[Location data for words and elements]
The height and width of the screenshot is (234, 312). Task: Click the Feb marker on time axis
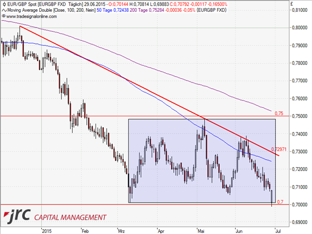click(85, 230)
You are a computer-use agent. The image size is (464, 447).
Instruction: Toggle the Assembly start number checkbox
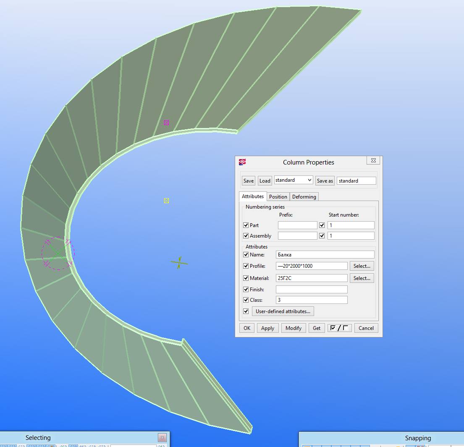pos(322,235)
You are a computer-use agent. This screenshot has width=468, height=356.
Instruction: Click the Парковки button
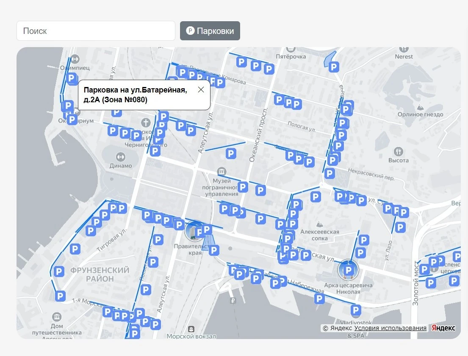[x=210, y=31]
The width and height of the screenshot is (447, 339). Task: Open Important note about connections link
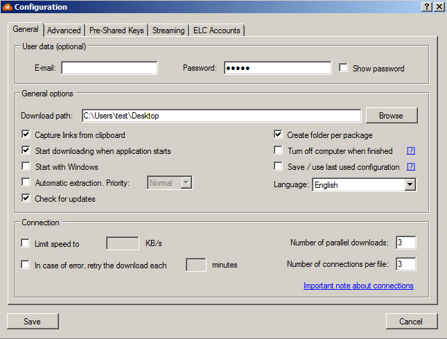[358, 286]
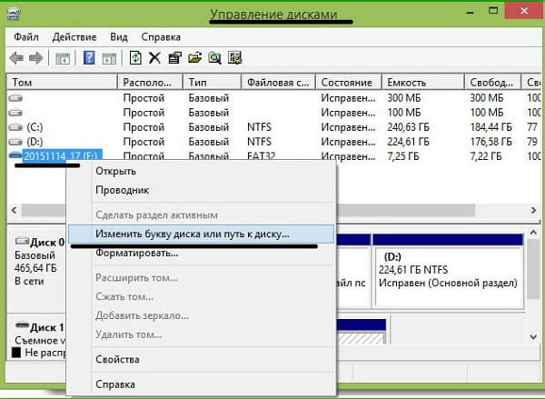Choose 'Свойства' from the context menu
Screen dimensions: 545x399
point(117,359)
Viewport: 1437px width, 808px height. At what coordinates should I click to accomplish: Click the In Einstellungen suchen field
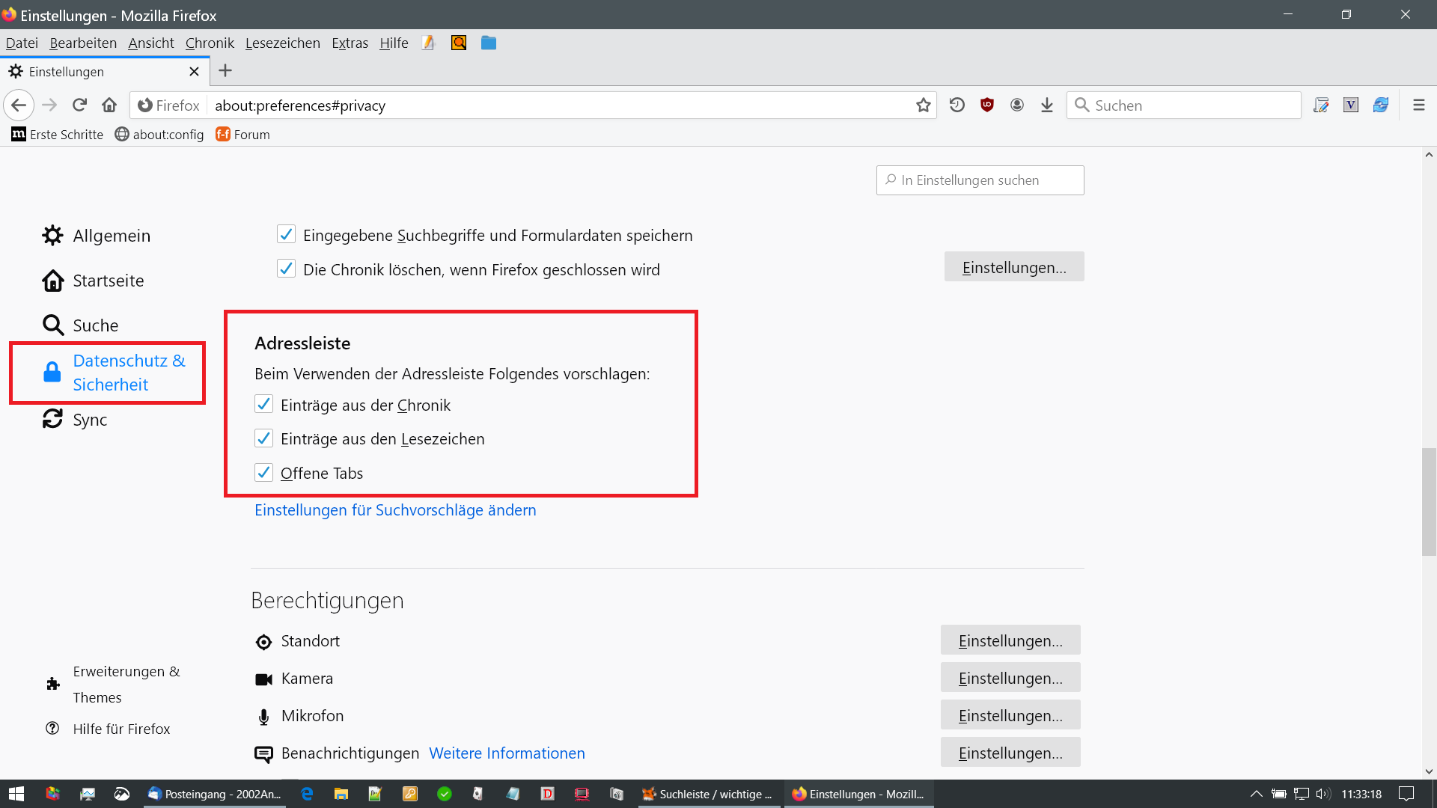click(x=980, y=180)
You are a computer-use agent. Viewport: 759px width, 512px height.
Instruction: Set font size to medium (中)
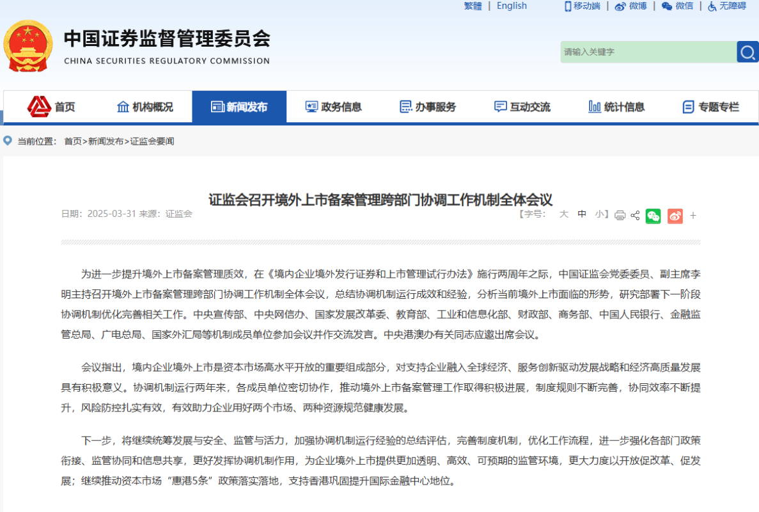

**Instruction:**
Please copy all of the records above line for line, leaving out the pictures.

**Full response:**
The height and width of the screenshot is (234, 312). Task: Click the Feb marker on time axis
click(85, 230)
You are a computer-use agent. The image size is (464, 447).
Instruction: Toggle the Assembly start number checkbox
pos(322,235)
You are a computer-use agent. This screenshot has width=468, height=356.
Instruction: Click the Парковки button
[x=210, y=31]
The width and height of the screenshot is (447, 339). Task: Open Important note about connections link
[358, 286]
Choose 'Свойства' from the context menu
Screen dimensions: 545x399
point(117,359)
Viewport: 1437px width, 808px height. At what coordinates should I click to accomplish: Click the In Einstellungen suchen field
click(x=980, y=180)
You are a computer-use agent. Viewport: 759px width, 512px height.
Instruction: Set font size to medium (中)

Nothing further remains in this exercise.